The Journal of Specialised Translation 23 (2015), 1

https://doi.org/10.26034/cm.jostrans.2015.337

Creative Commons Attribution 4.0 International

While editing this issue perhaps more than any other, I have had the sense of how much an international journal such as JoSTrans is at the forefront of the evolution of Translation Studies. In the last few years, mirroring the interest in this discipline which is no longer emergent, the number of submissions has increased dramatically and the thematic profile of texts received has become larger. Strands of interests have appeared, reflecting trends and interests as well as pre-empting them. Enthusiasm for topics relating to translation technology and (multi)media translation, always very present, has been noticeable for a while, but a widening of the spectrum of specialised translation themes is also visible. A decade ago, specialised translation was primarily associated with legal, medical and technical translation. As the current issue reveals, it now intersects broadly and visibly with many sub-areas, from education to professional ethics, from bibliometrics to quality assessment.

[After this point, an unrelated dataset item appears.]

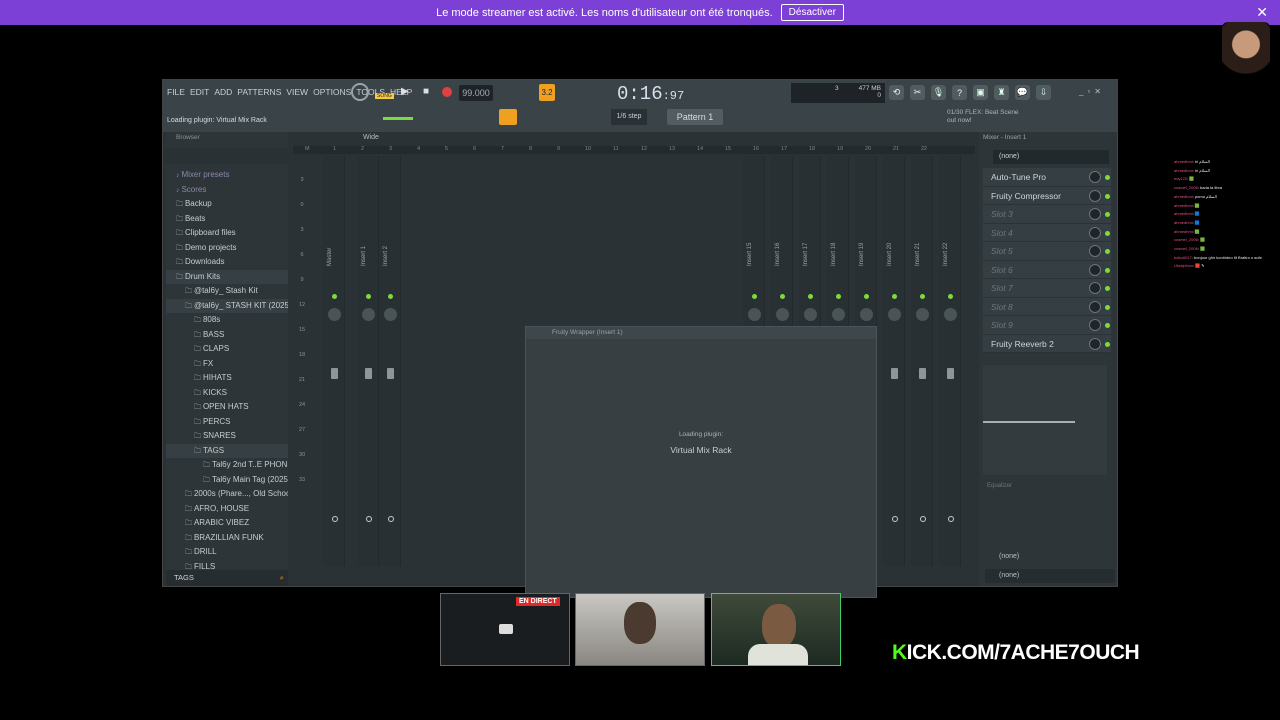 This screenshot has height=720, width=1280. I want to click on effect-slot: Fruity Compressor, so click(1047, 196).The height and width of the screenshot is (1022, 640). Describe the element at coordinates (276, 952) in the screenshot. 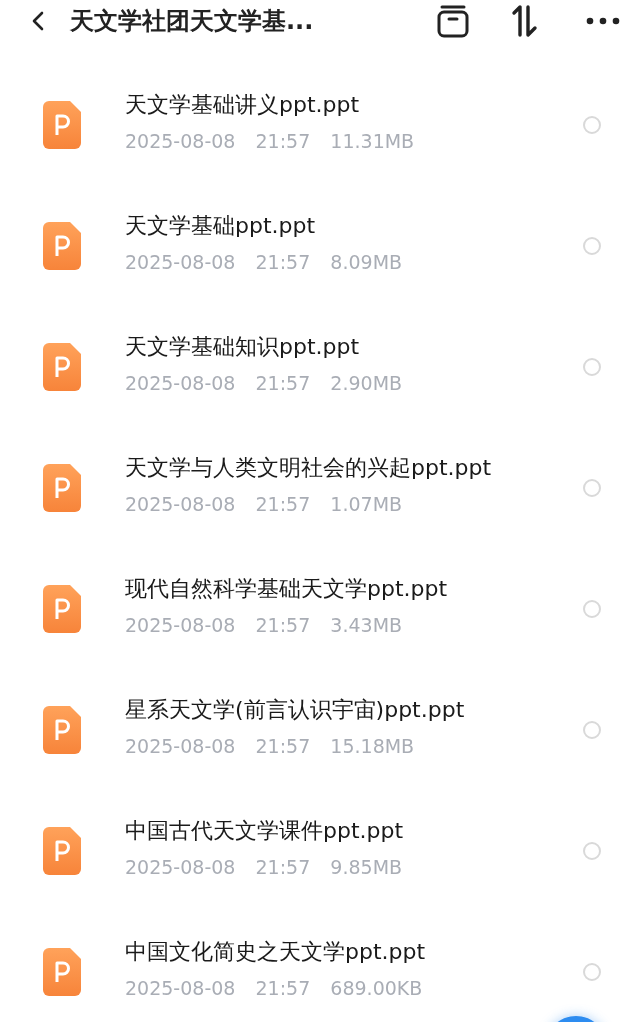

Issue 23 is also particularly multinational, with contributors from Belgium, Canada, China, Finland, France, Poland, Spain, Sweden, the UK and the US. Although it is non-thematic, trends were visible, and articles have been clustered in three main sections: translation and technology (Garcia, Jiménez, Flanagan, Alonso, Salmi and Koponen, Mariana, Cox and Melby); audiovisual translation (Pedersen, Caniato, Crocco and Marzo, Pan, Gonzalez Vera, Sánchez, Szarkowska and Anna Jankowska); and a final section, gathering contributions on legal translation, medical translation and translation training (Ruiz Rosendo and Conniff, Pietrzak, Muñoz Miquel). For the first time in two years, we are also publishing a piece in the Translator’s Corner, where Barbara McClintock discusses the controversial translation of the Civil Code of Québec.

Another area in which JoSTrans has visibly evolved is in the interviews it proposes. While mainly for technical reasons, the first interviews were kept short, feedback from viewers and readers suggested that more in-depth programmes were of interest to many, and particularly for academic and training purposes. This was the case for instance with Tim Cooper’s video on terminology made available last January, a rounded introduction to the discipline which seems to be both popular with distance-learning courses and in the classroom. In this issue, the interview of Jean-François Cornu uses a similar format to give in-depth insights into technical, cultural and historical developments of screen translation in France.

As ever, this issue is the product of the cooperation of many specialists and professionals, inside the JoSTrans team and within a wider Translation Studies community which is growing but seems to keep its collaborative spirit. As this varied issue comes to you, we hope that this sense of collaboration will be tangible across the journal’s pages and images.